Given records
* * * *
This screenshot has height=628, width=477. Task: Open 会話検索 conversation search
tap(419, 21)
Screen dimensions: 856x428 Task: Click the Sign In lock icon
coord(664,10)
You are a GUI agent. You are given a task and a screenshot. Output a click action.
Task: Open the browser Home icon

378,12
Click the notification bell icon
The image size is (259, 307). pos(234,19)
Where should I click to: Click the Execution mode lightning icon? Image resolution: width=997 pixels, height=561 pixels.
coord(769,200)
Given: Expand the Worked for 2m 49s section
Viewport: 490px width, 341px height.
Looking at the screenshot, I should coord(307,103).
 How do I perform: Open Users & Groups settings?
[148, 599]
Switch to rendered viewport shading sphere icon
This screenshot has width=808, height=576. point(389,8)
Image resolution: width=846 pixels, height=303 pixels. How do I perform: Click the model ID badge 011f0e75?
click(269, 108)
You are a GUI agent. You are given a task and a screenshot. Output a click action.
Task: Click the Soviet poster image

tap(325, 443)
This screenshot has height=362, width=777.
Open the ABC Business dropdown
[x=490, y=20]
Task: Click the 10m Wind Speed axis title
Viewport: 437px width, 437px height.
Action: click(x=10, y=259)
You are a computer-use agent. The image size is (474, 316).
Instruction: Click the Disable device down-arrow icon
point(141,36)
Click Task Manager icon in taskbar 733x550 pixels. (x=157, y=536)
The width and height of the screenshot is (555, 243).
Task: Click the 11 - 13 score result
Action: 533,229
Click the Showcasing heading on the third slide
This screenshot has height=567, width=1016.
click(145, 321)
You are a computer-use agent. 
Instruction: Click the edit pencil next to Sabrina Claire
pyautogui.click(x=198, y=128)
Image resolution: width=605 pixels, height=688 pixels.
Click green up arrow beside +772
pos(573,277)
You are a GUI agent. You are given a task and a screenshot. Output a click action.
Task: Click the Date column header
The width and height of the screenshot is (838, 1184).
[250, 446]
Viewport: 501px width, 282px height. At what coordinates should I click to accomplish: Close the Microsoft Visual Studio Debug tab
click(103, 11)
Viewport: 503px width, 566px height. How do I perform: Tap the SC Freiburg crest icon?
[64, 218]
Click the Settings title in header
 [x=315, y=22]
* * * *
Reproduce all records exactly, without omissions.

This screenshot has height=628, width=477. Task: Open 会話検索 conversation search
tap(419, 21)
Screen dimensions: 856x428 Task: Click the Sign In lock icon
coord(664,10)
You are a GUI agent. You are given a task and a screenshot. Output a click action.
Task: Open the browser Home icon

378,12
Click the notification bell icon
The image size is (259, 307). pos(234,19)
Where should I click to: Click the Execution mode lightning icon? Image resolution: width=997 pixels, height=561 pixels.
coord(769,200)
Given: Expand the Worked for 2m 49s section
Viewport: 490px width, 341px height.
Looking at the screenshot, I should coord(307,103).
 How do I perform: Open Users & Groups settings?
[148, 599]
Switch to rendered viewport shading sphere icon
This screenshot has width=808, height=576. point(389,8)
Image resolution: width=846 pixels, height=303 pixels. How do I perform: Click the model ID badge 011f0e75?
click(269, 108)
You are a GUI agent. You are given a task and a screenshot. Output a click action.
Task: Click the Soviet poster image

tap(325, 443)
This screenshot has height=362, width=777.
Open the ABC Business dropdown
[x=490, y=20]
Task: Click the 10m Wind Speed axis title
Viewport: 437px width, 437px height.
Action: click(x=10, y=259)
You are a computer-use agent. The image size is (474, 316).
Instruction: Click the Disable device down-arrow icon
point(141,36)
Click Task Manager icon in taskbar 733x550 pixels. (x=157, y=536)
The width and height of the screenshot is (555, 243).
Task: Click the 11 - 13 score result
Action: 533,229
Click the Showcasing heading on the third slide
This screenshot has height=567, width=1016.
click(145, 321)
You are a computer-use agent. 
Instruction: Click the edit pencil next to Sabrina Claire
pyautogui.click(x=198, y=128)
Image resolution: width=605 pixels, height=688 pixels.
Click green up arrow beside +772
pos(573,277)
You are a GUI agent. You are given a task and a screenshot. Output a click action.
Task: Click the Date column header
The width and height of the screenshot is (838, 1184).
[250, 446]
Viewport: 501px width, 282px height. At what coordinates should I click to accomplish: Close the Microsoft Visual Studio Debug tab
click(103, 11)
Viewport: 503px width, 566px height. How do I perform: Tap the SC Freiburg crest icon?
[64, 218]
Click the Settings title in header
 [x=315, y=22]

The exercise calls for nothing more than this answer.